» Goal of the exercise
The entries are to be given again in full. Every word must match.

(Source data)
• • • •

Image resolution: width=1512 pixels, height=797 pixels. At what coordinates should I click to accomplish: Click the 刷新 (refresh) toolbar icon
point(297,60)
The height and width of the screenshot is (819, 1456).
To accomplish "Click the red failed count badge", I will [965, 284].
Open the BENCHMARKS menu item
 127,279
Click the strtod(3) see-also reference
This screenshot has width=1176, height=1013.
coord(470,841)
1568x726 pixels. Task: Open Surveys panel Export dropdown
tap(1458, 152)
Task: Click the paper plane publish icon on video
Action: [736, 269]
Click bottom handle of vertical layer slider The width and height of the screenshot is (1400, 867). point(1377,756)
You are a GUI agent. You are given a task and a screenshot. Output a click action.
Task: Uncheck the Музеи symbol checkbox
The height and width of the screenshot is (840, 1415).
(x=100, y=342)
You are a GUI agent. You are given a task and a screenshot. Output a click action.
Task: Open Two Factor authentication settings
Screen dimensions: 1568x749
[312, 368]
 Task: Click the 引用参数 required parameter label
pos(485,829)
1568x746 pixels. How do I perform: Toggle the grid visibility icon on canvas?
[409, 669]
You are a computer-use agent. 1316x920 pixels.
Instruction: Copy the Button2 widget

• • • •

» Task result
Image resolution: width=1512 pixels, height=797 pixels. At what coordinates should I click to accomplish: Click the 刷新 (refresh) toolbar icon
point(297,60)
The height and width of the screenshot is (819, 1456).
To accomplish "Click the red failed count badge", I will [965, 284].
Open the BENCHMARKS menu item
 127,279
Click the strtod(3) see-also reference
This screenshot has width=1176, height=1013.
coord(470,841)
1568x726 pixels. Task: Open Surveys panel Export dropdown
tap(1458, 152)
Task: Click the paper plane publish icon on video
Action: [736, 269]
Click bottom handle of vertical layer slider The width and height of the screenshot is (1400, 867). point(1377,756)
You are a GUI agent. You are given a task and a screenshot. Output a click action.
Task: Uncheck the Музеи symbol checkbox
The height and width of the screenshot is (840, 1415).
(x=100, y=342)
You are a GUI agent. You are given a task and a screenshot. Output a click action.
Task: Open Two Factor authentication settings
Screen dimensions: 1568x749
[312, 368]
 Task: Click the 引用参数 required parameter label
pos(485,829)
1568x746 pixels. How do I perform: Toggle the grid visibility icon on canvas?
[409, 669]
You are a computer-use agent. 1316x920 pixels.
Instruction: Copy the Button2 widget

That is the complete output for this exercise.